In this study, we observed that IL-9 was able to promote the proliferation, invasion, and migration of pancreatic cancer cells in a concentration-dependent manner and the miR-200a expression was lower in pancreatic cancer cells than normal pancreatic cells, suggesting that IL-9 has tumor-promoting activities in pancreatic cancer. Thus, anti-IL-9 could be used as a novel potential approach in the treatment of pancreatic cancer metastasis. In addition, we examined the interaction of IL-9 and miR-200a in PANC-1 cells. The results showed that the effect of inhibition of miR-200a on pancreatic cancer cells was promoted following IL-9 treatment. Moreover, IL-9 decreased miR-200a expression and increased β-catenin expression even following miR-200a mimics infection, suggesting that the effect of IL-9 on pancreatic cancer cells may occur through the miR-200a/β-catenin axis.

A number of study limitations need to be noted. First, only the PANC-1 and AsPC-1 cells lines were used to explore the effect of IL-9 on pancreatic cancer cells and the interaction between IL-9 and miR-200a.
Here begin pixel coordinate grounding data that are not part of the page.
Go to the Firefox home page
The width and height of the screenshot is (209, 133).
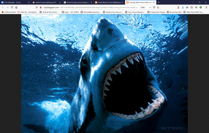(16, 7)
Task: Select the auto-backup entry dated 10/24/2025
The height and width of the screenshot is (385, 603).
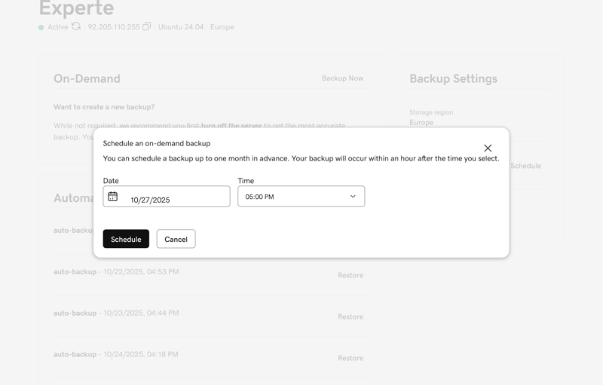Action: (x=116, y=354)
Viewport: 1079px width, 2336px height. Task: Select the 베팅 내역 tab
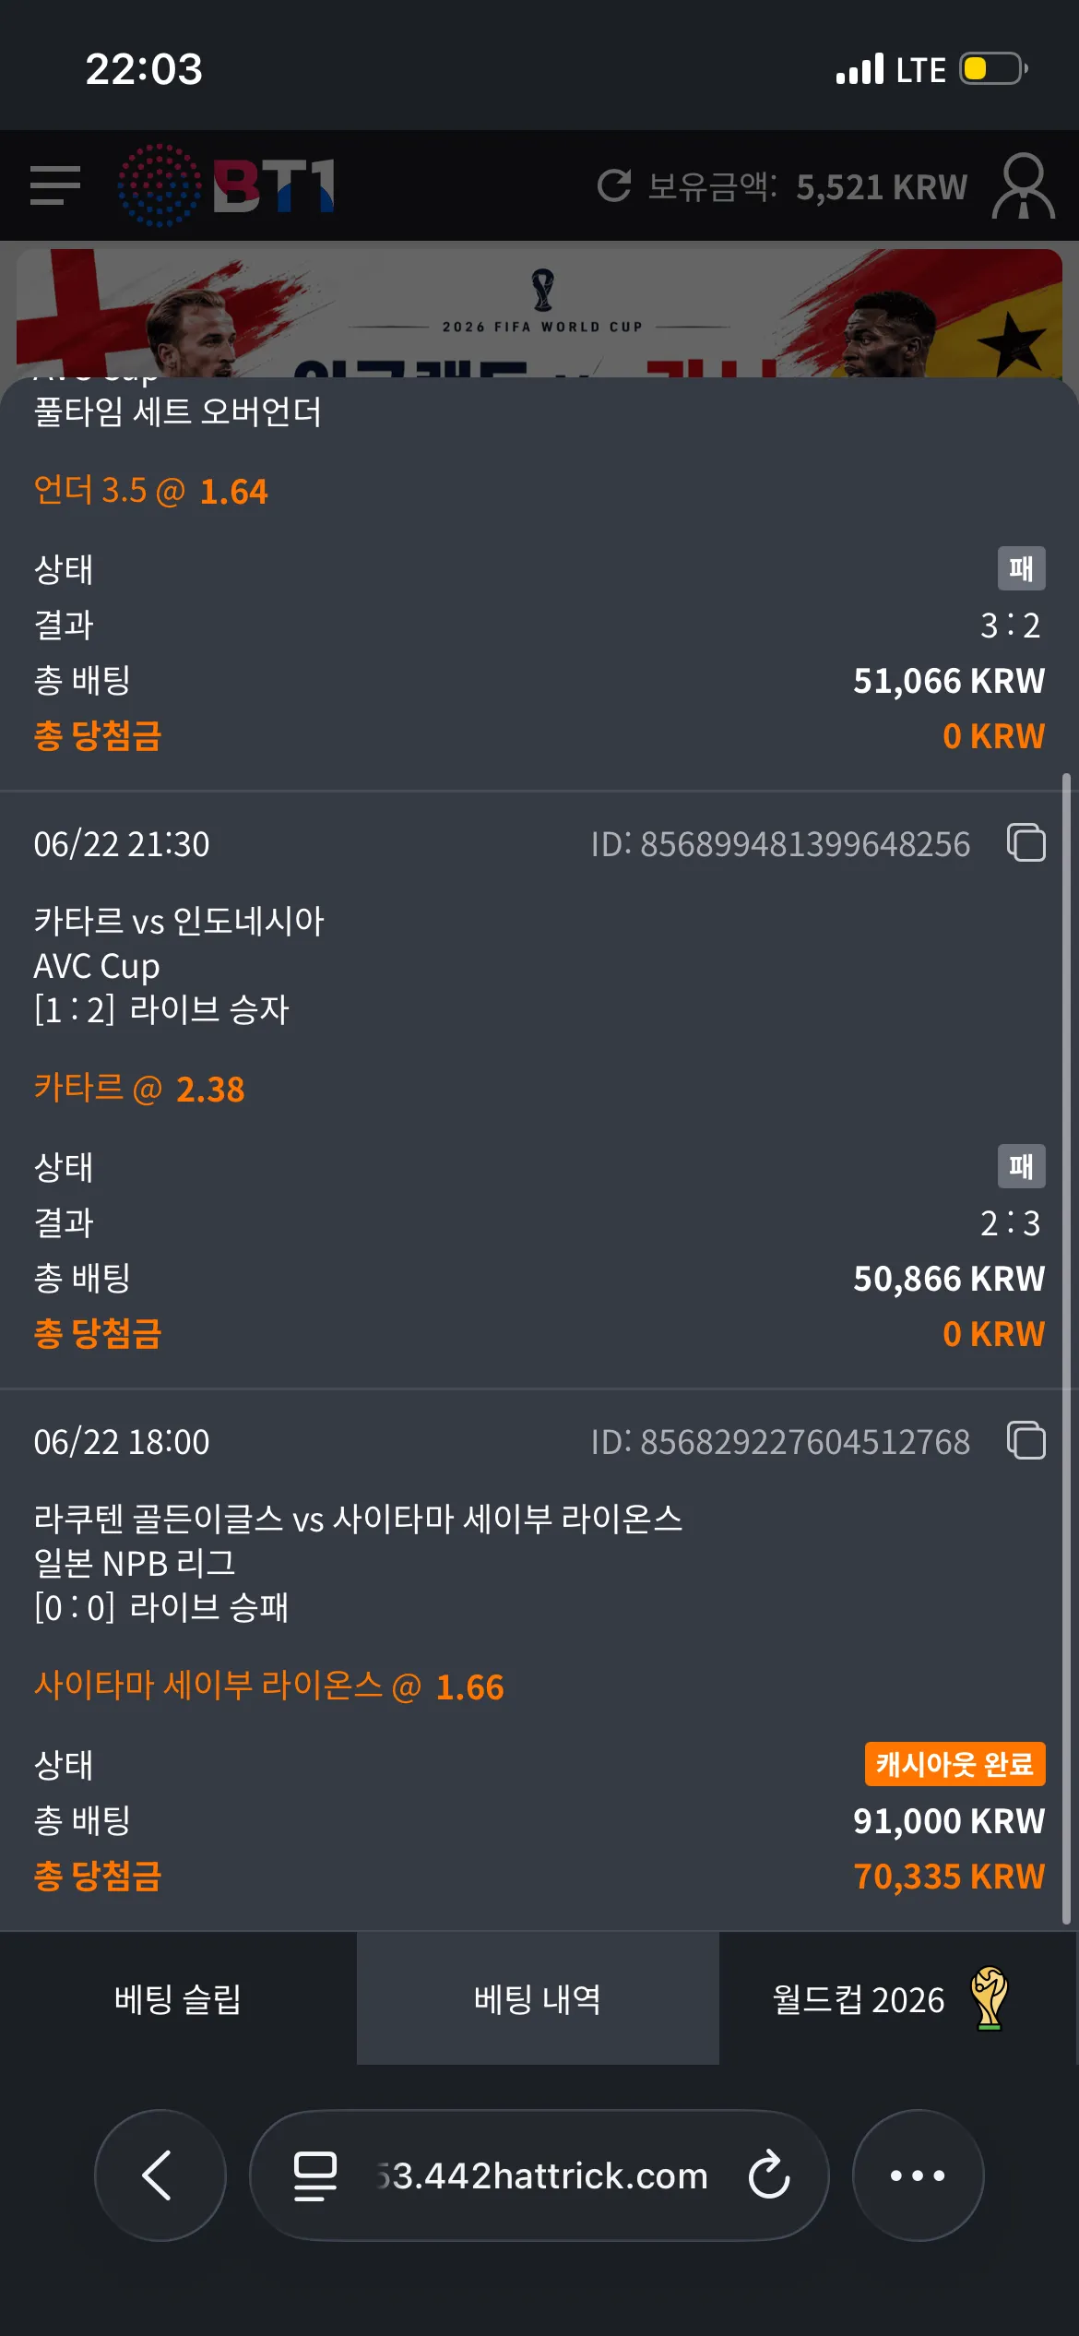tap(538, 1999)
These results need to be confirmed using clinical tissues; however, PDAC clinical tissues were unavailable. Second, miR-200b and miR-200c, which belong to the miR-200 family, have been reported to play a key role in the regulation of the EMT process, indicating that miR-200b and miR-200c might play a similar role to miR-200a; however, their role was not examined in this study. Third, although we observed that there was an interaction between IL-9 and miR-200a, the interaction mechanism remains unknown. Fourth, miR-200a was overexpressed in most of our study using miR-200a mimics, but knockdown/knockout miR-200a in pancreatic cells can make the results more reliable. Therefore, future studies should address and resolve these limitations.

In conclusion, our study demonstrates that IL-9 promotes proliferation and metastasis in pancreatic cancer cells and that this effect may occur via regulation of the miR-200a/β-catenin axis, suggesting that both IL-9 and miR-200a could be used as potential biomarkers in the treatment of pancreatic cancer.